+++ THE INPUT +++

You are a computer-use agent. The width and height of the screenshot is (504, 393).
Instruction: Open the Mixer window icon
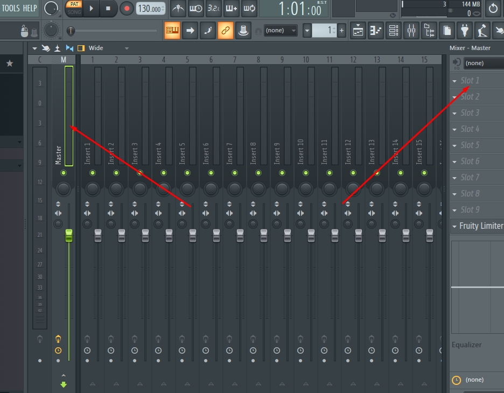411,31
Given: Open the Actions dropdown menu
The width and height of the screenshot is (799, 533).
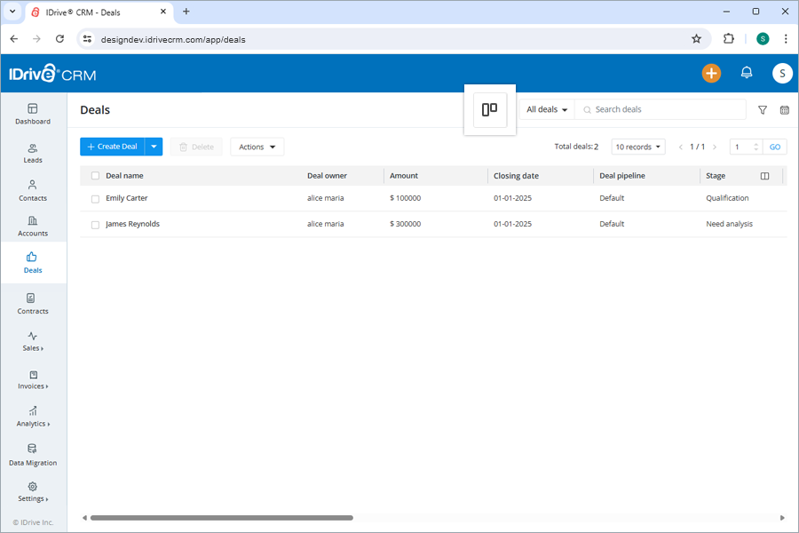Looking at the screenshot, I should pyautogui.click(x=257, y=146).
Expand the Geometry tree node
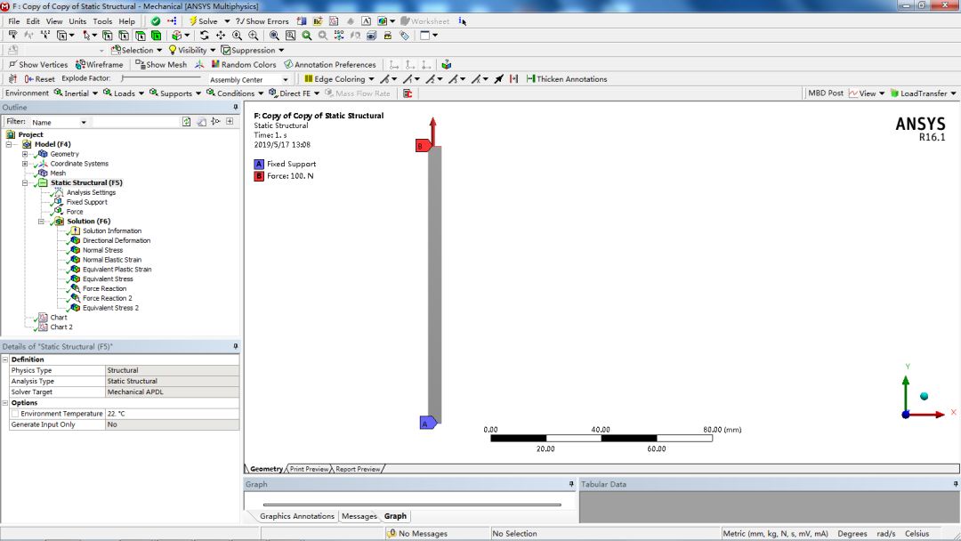Image resolution: width=961 pixels, height=541 pixels. pos(25,154)
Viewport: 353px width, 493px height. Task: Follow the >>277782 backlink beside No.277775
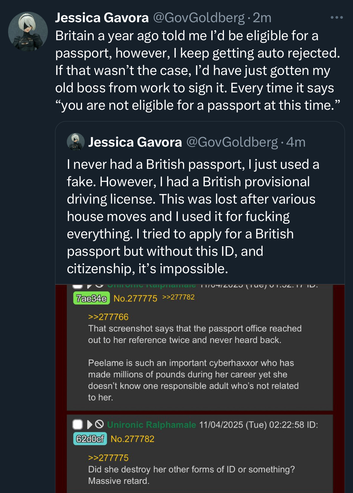pyautogui.click(x=178, y=297)
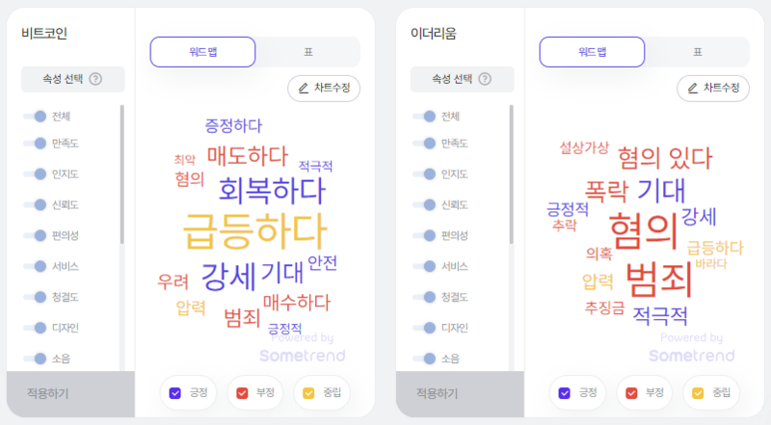Viewport: 771px width, 425px height.
Task: Toggle the 전체 switch in 비트코인 panel
Action: pos(35,117)
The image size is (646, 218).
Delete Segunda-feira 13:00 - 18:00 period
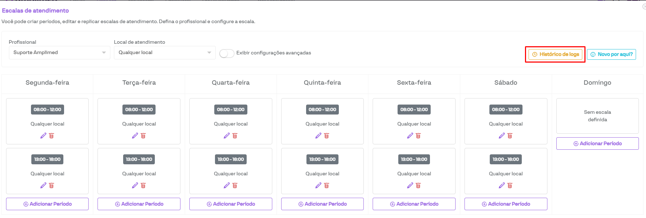(52, 185)
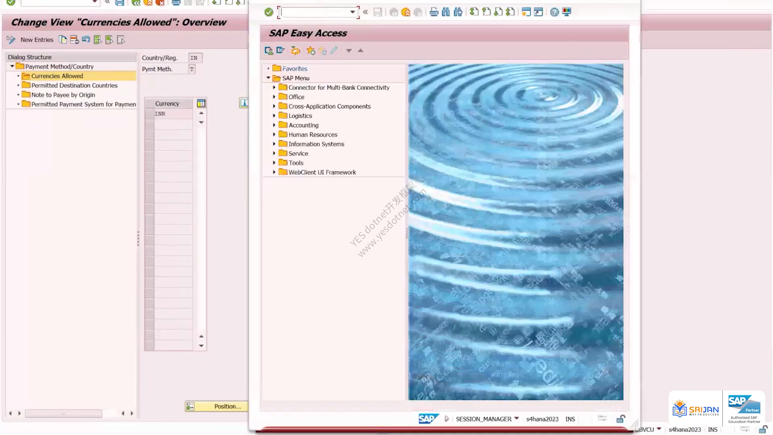Click the orange Exit icon
This screenshot has height=435, width=773.
406,12
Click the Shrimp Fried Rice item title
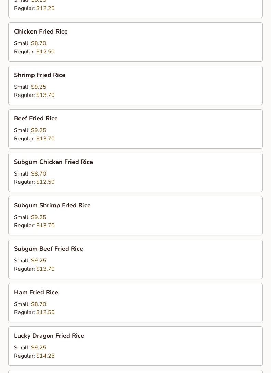 pyautogui.click(x=39, y=75)
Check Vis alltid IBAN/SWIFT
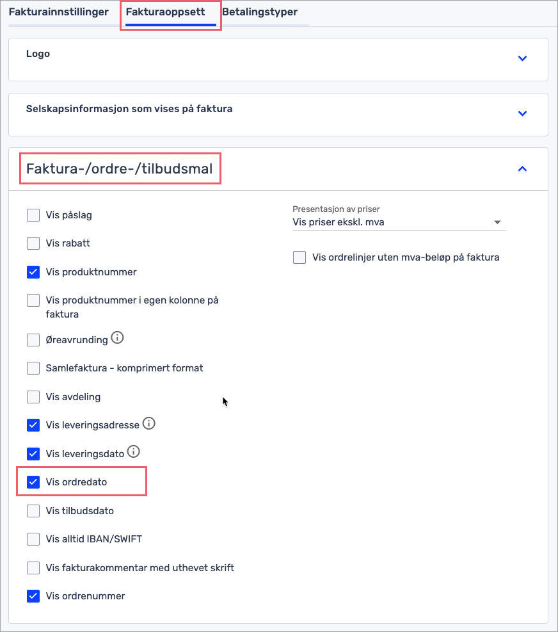The image size is (558, 632). [x=33, y=539]
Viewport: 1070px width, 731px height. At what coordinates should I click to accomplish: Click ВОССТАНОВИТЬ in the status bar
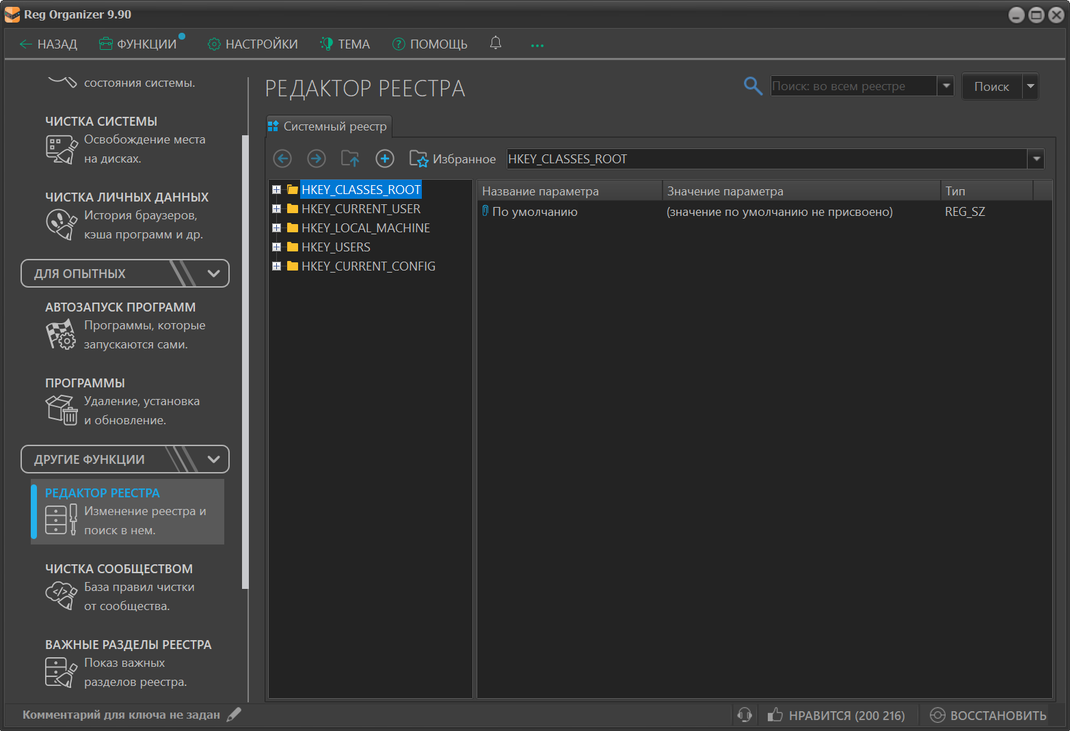coord(989,715)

+++

[PROBLEM TO SOLVE]
Repeat exactly, please: transcribe each entry and leave out the pictures.

[EXERCISE SOLUTION]
You are a computer-use agent. The width and height of the screenshot is (504, 393).
Instruction: Open the Mixer window icon
411,31
Given: Open the Actions dropdown menu
The width and height of the screenshot is (799, 533).
Looking at the screenshot, I should pyautogui.click(x=257, y=146).
Expand the Geometry tree node
Image resolution: width=961 pixels, height=541 pixels. pos(25,154)
Viewport: 353px width, 493px height. Task: Follow the >>277782 backlink beside No.277775
pyautogui.click(x=178, y=297)
Viewport: 771px width, 425px height.
Task: Toggle the 전체 switch in 비트코인 panel
Action: pos(35,117)
The image size is (646, 218).
Delete Segunda-feira 13:00 - 18:00 period
(52, 185)
Click the orange Exit icon
This screenshot has height=435, width=773.
406,12
Click the Shrimp Fried Rice item title
 pyautogui.click(x=39, y=75)
Check Vis alltid IBAN/SWIFT
The image size is (558, 632). [x=33, y=539]
Viewport: 1070px width, 731px height. At what coordinates should I click to accomplish: Click ВОССТАНОВИТЬ in the status bar
coord(989,715)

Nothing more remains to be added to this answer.